Thoreau relates “Money and Work,” to the topic from the last section by telling us about his experiences after leaving college and working for the first time in his life. He says that it was an extremely dull and unsatisfying thing to do, and that doing regular work wasn’t the way he was going to spend his life. “Spending of the best part of one's life earning money in order to enjoy questionable liberty during the least valuable part of it, reminds me of the Englishman who went to India to make a fortune first, in order that he might return to England and live the life of a poet.”
Thoreau then lets us know about his viewpoints on the actual value of money; that it doesn’t matter how much you have, you still have to buy the same things.
In these two sections Thoreau talks about his prior experiences, rather than current ones at Walden Pond. This is a turn for the best, because these two sections definitely seem a bit less “preachy.”

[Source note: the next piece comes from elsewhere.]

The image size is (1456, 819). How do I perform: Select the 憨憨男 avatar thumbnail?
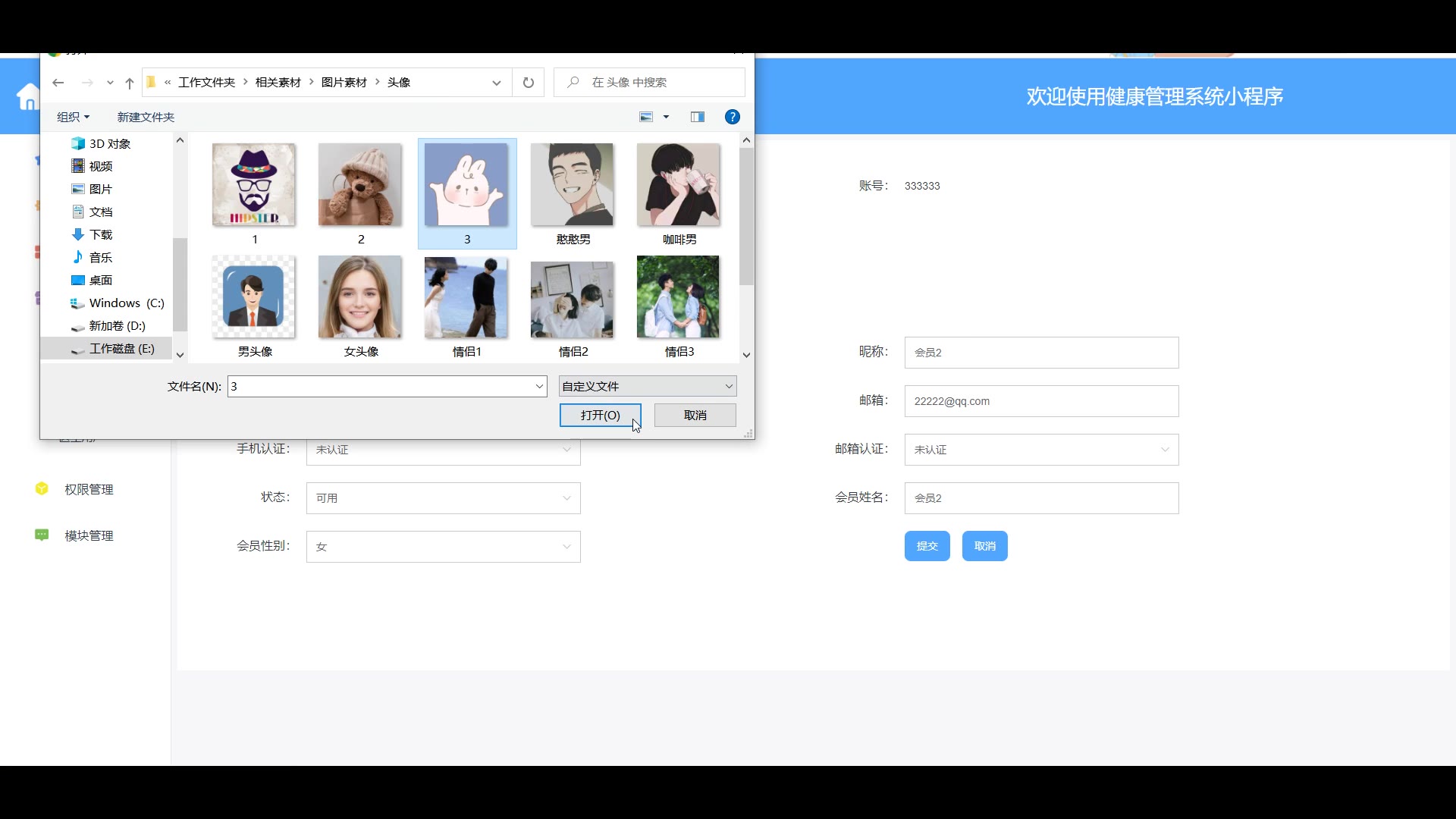573,186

It is by a mathematical point only that we are wise, as the sailor or fugitive slave keeps the
polestar in his eye; but that is sufficient guidance for all our life. We may not arrive at our
port within a calculable period, but we would preserve the true course.

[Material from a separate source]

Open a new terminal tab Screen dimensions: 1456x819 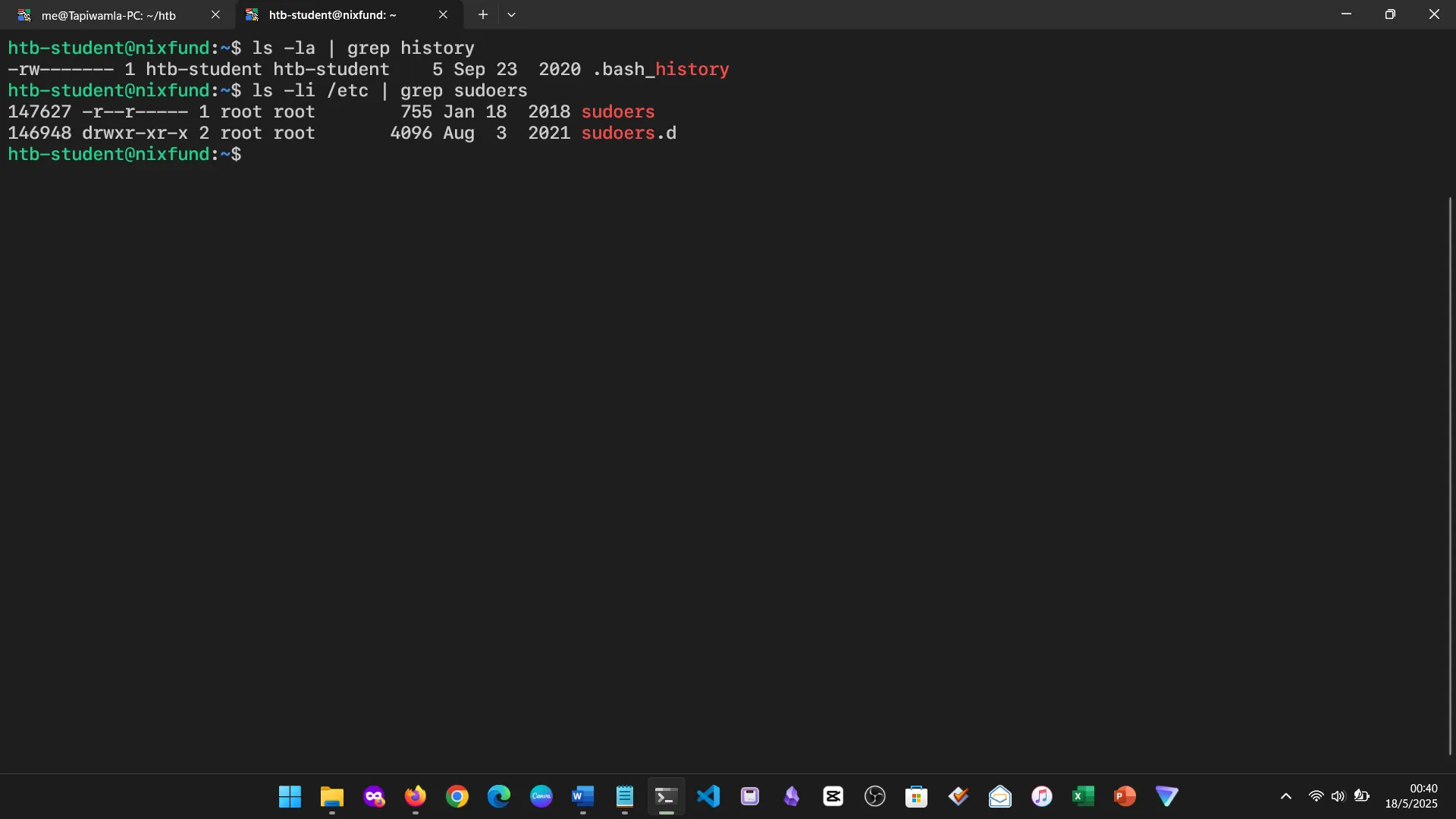(482, 14)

These sections were some of my favorites that I’ve read so far, again, because they were less “preachy.” His style in these sections made them feel more like a proper book, with a direction that Thoreau wanted to go to from the start. This is also why the sections also fall behind a couple of others for me in some ways as well. Thoreau wasn’t known for being a proper author; he was a controversial, provocative, and thoughtful writer. This is what made Thoreau famous. I can imagine working 9 to 5 in a boring job. This would be a tedious experience that I wouldn’t enjoy. If you love your work though, as many people do, I would probably have to disagree with Thoreau.
These two sections, “Education” and “Money and Work” got good points across and told some extremely interesting stories. The way he went back to past experiences to help us to understand why he feels the way he does was not only effective, but made the sections more interesting. Still, the more “traditional” style they are written in felt almost non-Walden-like.